A new online gaming service called OnLive was announced this week at the Game Developers Conference (GDC), promising a new way to play video games via digital distribution, but will it undermine the hardware based consoles?
Instead of worrying about keeping that tricked out gaming rig up to spec, or having a big old console sitting under your TV, OnLive actually runs the games on their own servers and streams the video to you through a 1Mb browser plug-in for your computer or a “microconsole” hooked up to your monitor/HDTV. They also have a very Xbox 360-like wireless control to control the games (though I’m guessing that keyboard and mouse support will be there too), and promise a number of online community features, such as being able to watch others play a match without owning the game, their own version of achievements and much more.
Pricing for games will include a combination of subscription and purchase options, which offers a lot of flexibility, with a number of big name game developers already signed on, such as EA, Take Two Interactive, Warner Brothers, THQ and Eidos.
The idea of being free of the hardware hassles of keeping up with the Pwnses is may be liberating, though it may come with a price.
“OnLive is the most powerful game system in the world. No high-end hardware, no upgrades, no endless downloads, no discs, no recalls, no obsolescence,” said Steve Perlman, Founder and CEO of OnLive. “With OnLive, your video game experience is always state-of-the-art.”

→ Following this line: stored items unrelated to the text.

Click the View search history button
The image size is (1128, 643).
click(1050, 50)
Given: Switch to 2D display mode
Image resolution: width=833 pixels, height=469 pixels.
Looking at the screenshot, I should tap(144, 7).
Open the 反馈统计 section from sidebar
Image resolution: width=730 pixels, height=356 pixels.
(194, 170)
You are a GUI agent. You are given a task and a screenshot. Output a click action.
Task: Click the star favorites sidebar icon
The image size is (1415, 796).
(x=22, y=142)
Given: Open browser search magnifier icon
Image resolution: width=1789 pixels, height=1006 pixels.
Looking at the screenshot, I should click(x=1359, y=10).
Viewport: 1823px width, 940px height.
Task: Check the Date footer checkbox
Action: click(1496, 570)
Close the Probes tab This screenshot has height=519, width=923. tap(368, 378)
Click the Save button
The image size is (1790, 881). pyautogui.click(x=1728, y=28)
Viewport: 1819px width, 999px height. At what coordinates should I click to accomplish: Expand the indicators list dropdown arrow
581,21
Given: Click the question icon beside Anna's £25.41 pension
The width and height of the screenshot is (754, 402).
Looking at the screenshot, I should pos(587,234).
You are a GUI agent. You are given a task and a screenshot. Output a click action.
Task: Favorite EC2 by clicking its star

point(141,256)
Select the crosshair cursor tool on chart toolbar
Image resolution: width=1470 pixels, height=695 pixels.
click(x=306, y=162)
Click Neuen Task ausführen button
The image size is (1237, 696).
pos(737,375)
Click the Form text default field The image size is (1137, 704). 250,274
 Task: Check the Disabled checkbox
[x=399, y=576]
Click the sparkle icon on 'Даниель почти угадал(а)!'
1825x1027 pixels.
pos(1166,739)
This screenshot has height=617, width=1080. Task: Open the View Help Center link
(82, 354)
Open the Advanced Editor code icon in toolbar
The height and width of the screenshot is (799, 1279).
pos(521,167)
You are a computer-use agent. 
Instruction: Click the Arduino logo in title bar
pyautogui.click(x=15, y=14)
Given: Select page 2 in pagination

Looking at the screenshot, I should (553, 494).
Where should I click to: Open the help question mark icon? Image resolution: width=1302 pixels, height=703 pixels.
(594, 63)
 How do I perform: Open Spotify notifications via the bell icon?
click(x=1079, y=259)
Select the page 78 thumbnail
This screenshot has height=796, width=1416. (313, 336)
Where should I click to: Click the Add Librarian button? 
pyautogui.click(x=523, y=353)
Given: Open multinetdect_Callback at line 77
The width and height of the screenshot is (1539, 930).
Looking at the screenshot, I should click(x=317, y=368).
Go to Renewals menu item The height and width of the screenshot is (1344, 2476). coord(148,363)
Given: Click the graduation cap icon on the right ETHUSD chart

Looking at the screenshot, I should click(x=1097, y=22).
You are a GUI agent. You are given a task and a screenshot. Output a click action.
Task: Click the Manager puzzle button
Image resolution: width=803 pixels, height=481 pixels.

According to OnLive’s President and CEO Steve Perlman, to get the maximum image quality of 1280 x 720, you’ll need about 4 megabits worth of bandwidth, with image quality dynamically scaling back when bandwidth decreases, which would be more than a little annoying when fighting of hordes of the infected in Left 4 Dead. In comparison, a 2+ year old system with a low end Core 2 Duo E6300 (1.86 GHz) and a similarly old Nvidia 7950 can run the same game at 1920 x 120o (the equivalent of 1080p).
Graphics quality isn’t the only question raised by the OnLive system.
The bandwidth requirements work out to be over 1.4Gb per hour, which is equal to downloading a full copy of the game in after about 3 hours of play. In comparison, online games takes up much less data, in most cases by a factor greater than 10.
Now you’ll be fighting for that bandwidth in much the same way you used to fight for control of the remote, or both suffer the pixelated consequences, even if you’re playing a single player game that shouldn’t require any bandwidth at all. Imagine your ISP being down, so you can’t finish off the final level of Prince Of Persia.
That would be more than a little irritating.
In short, I doubt that Mr. Perlman’s goal of unseating console hardware is going to happen. Gamers already used to 1080p or greater gaming experiences are not going to give up hardware for what will be an inferior visual experience that is tied to bandwidth.
It’s not the OnLive product, but the dependence on the availability of real broadband from ISPs who are slow to upgrade network services, while enforcing ridiculously low monthly caps.
Don’t get me wrong, as OnLive looks like it could be a decent supplement for the ‘hardcore’ gamer, and may also be an entry point for people looking for something more than a Wii with a lower barrier to entry than a PS3, Xbox 360 or gaming rig. With the video game industry continuing to experience solid growth every year, there’s more than enough room for OnLive, without the ‘hardware is dead’ hyperbole.